(Saved entries)
════
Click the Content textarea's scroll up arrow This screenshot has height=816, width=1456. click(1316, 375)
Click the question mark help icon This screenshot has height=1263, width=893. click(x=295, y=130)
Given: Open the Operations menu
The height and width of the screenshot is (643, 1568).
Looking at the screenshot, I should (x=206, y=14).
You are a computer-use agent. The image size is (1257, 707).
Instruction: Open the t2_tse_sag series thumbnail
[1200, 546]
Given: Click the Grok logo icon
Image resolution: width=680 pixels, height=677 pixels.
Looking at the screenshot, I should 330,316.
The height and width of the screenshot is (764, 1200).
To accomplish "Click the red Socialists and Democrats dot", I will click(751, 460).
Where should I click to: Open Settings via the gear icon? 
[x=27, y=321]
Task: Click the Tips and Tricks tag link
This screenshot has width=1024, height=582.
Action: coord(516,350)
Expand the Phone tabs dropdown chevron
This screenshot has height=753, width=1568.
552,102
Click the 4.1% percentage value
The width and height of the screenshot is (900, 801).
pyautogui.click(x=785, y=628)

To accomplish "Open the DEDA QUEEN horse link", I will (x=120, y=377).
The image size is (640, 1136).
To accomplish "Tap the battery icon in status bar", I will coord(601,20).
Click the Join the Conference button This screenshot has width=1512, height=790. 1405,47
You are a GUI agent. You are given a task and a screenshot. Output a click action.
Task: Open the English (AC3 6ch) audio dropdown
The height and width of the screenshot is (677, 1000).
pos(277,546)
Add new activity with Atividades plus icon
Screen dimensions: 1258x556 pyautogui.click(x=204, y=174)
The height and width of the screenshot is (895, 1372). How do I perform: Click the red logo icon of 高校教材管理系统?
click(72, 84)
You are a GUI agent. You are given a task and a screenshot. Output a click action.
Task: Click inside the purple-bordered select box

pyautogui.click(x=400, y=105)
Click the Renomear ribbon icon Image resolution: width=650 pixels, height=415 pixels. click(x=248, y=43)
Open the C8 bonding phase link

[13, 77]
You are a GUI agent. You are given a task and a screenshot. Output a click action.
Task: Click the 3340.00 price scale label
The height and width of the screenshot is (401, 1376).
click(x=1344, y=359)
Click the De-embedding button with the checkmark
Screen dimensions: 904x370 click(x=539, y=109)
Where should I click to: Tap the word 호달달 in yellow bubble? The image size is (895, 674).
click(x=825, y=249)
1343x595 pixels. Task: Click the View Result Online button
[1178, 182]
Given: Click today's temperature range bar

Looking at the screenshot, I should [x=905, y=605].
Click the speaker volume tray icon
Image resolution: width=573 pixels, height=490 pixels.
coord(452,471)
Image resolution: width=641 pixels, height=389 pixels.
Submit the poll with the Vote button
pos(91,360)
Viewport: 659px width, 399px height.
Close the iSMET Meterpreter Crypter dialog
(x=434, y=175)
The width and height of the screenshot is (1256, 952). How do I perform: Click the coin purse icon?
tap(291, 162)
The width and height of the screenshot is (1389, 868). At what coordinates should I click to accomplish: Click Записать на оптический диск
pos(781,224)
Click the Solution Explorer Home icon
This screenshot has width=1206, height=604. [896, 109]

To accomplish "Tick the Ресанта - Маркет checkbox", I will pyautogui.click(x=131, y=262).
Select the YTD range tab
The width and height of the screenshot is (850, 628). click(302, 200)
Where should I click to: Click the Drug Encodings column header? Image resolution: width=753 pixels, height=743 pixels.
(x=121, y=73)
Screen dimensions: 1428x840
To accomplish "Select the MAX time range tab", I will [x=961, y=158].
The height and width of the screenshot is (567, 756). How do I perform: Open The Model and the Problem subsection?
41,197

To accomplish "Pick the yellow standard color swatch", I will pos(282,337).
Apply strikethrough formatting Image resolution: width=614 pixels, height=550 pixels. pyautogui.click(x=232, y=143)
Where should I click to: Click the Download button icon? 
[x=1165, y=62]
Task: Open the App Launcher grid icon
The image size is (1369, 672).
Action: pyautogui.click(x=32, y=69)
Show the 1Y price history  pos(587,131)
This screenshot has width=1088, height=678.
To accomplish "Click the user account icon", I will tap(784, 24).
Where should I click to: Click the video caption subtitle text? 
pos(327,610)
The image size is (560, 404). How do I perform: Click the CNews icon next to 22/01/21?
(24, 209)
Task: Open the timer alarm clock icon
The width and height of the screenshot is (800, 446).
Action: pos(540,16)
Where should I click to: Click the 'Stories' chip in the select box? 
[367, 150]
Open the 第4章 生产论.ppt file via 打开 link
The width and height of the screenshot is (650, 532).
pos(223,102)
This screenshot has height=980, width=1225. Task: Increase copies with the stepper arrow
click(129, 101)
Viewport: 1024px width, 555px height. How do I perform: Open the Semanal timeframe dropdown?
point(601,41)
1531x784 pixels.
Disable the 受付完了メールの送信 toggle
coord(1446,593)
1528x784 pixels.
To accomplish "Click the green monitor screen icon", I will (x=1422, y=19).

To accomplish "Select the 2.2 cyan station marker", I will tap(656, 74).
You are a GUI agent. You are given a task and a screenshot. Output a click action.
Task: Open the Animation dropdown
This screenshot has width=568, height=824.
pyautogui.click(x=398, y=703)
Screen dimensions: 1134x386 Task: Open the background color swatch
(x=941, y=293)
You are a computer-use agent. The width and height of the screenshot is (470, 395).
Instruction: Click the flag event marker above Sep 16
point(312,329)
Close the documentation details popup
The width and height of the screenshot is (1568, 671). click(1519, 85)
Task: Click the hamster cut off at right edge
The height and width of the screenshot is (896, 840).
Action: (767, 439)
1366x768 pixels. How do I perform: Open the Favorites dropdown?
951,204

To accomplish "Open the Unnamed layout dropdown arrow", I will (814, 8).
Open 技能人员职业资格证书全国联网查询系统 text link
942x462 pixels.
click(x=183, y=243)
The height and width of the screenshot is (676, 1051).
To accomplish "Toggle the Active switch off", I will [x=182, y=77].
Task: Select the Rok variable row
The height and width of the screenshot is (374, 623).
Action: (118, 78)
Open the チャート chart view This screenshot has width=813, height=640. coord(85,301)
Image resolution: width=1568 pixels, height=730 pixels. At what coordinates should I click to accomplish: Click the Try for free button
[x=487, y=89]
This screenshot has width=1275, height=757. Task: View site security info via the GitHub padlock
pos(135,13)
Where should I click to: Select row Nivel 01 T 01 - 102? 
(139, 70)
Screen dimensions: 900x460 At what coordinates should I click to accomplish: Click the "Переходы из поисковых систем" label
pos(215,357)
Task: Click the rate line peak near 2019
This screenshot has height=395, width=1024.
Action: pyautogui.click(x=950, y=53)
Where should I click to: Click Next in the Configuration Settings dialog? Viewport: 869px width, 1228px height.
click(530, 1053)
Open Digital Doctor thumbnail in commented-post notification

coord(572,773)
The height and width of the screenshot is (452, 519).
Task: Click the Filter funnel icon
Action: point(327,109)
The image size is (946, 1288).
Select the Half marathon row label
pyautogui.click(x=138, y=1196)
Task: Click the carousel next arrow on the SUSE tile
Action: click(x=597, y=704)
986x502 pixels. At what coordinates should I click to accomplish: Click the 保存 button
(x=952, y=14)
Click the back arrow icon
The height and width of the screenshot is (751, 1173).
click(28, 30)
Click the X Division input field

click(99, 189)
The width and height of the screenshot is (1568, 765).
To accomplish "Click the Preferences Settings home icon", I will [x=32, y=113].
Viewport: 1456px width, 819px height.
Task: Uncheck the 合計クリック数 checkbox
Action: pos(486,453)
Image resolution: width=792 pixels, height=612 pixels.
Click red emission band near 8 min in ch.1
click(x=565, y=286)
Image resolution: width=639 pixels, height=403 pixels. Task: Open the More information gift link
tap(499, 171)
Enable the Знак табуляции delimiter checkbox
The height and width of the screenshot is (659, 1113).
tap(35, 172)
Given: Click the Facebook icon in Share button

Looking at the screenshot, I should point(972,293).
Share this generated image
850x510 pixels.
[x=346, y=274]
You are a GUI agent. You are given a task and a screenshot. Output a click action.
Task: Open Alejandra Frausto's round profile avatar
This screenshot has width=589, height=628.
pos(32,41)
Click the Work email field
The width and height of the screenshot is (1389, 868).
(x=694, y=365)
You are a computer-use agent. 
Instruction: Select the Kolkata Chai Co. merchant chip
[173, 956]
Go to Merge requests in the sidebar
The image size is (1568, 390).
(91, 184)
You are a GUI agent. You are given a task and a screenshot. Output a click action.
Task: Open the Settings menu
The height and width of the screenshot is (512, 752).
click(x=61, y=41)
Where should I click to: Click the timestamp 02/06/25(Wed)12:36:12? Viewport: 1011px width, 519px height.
════
Look through the entries above and list every line containing "price".

Task: Click the 3340.00 price scale label
Show the 1Y price history  pos(587,131)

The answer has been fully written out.